Grundstückgewinnsteuer
Sachverhalt
[…]
Erwägungen (6 Absätze)
E. 10 Sodann begehrt die Rekurrentin den Abzug einer Maklerprovision in Höhe von Fr. 226’800.-- für den Verkauf der Parzellen Nr. xx und yy Grundbuch Z. .
E. 10.1 Zu den bei der Grundstückgewinnsteuer anrechenbaren Gestehungskosten gehören gemäss § 78 Abs. 1 lit. c StG auch diejenigen Kosten, die mit dem Erwerb und der Veräusserung des Grundstücks verbunden sind, mit Einschluss der üblichen Maklerprovision.

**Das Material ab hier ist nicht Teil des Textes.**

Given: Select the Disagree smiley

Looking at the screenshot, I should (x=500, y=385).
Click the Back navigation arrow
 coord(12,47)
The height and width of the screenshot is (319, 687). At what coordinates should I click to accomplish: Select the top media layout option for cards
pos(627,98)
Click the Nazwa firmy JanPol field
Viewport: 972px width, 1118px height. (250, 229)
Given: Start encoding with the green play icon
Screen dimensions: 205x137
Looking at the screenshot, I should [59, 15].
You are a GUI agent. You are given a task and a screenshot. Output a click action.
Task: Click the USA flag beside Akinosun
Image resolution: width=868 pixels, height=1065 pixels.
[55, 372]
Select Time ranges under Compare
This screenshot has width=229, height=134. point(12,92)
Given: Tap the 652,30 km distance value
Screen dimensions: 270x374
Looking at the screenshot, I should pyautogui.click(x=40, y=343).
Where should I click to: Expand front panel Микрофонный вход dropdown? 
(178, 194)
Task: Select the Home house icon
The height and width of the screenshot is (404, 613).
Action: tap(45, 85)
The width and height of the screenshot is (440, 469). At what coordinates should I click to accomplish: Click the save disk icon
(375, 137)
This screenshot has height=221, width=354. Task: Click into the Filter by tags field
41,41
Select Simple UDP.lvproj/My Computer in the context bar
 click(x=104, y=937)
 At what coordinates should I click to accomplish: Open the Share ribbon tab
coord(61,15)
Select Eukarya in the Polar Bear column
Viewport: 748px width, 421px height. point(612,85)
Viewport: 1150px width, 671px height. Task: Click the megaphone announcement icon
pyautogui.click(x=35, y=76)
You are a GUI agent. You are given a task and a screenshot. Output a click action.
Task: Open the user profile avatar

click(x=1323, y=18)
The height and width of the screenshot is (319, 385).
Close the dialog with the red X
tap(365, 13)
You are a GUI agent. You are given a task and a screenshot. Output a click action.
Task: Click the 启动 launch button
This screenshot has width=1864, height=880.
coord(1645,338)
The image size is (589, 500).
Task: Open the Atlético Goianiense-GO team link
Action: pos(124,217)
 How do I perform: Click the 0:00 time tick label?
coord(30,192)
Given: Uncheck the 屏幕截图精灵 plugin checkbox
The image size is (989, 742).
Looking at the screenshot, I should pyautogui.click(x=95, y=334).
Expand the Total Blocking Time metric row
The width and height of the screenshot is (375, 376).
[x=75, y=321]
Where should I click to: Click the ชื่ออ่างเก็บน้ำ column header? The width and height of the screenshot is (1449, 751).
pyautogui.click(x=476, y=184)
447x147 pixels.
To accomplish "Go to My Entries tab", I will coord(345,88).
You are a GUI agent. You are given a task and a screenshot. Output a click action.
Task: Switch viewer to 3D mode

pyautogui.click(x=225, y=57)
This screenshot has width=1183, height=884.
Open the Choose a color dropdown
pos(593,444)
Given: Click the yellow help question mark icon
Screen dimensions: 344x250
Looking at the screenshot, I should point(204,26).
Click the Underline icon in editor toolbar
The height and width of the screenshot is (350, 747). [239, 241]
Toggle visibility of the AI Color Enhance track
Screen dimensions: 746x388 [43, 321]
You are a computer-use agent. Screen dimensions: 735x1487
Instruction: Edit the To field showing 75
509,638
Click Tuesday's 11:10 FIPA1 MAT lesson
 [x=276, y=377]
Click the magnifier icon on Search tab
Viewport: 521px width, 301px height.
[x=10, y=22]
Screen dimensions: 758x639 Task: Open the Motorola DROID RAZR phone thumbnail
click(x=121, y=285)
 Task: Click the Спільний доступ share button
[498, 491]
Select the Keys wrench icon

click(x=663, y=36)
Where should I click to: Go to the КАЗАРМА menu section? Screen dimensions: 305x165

Eine auf der Grundlage eines gültigen Maklervertrages nach Art. 412 des Bundesgesetzes vom 30. März 1911 betreffend die Ergänzung des Schweizerischen Zivilgesetzbuches (Fünfter Teil: Obligationenrecht [OR], SR 220) tatsächlich geleistete Maklerprovision gilt nur dann als Veräusserungsaufwand, wenn sie zum Grundstückverkauf geführt hat und einer von der Verkäuferin unabhängigen Drittperson ausgerichtet wird.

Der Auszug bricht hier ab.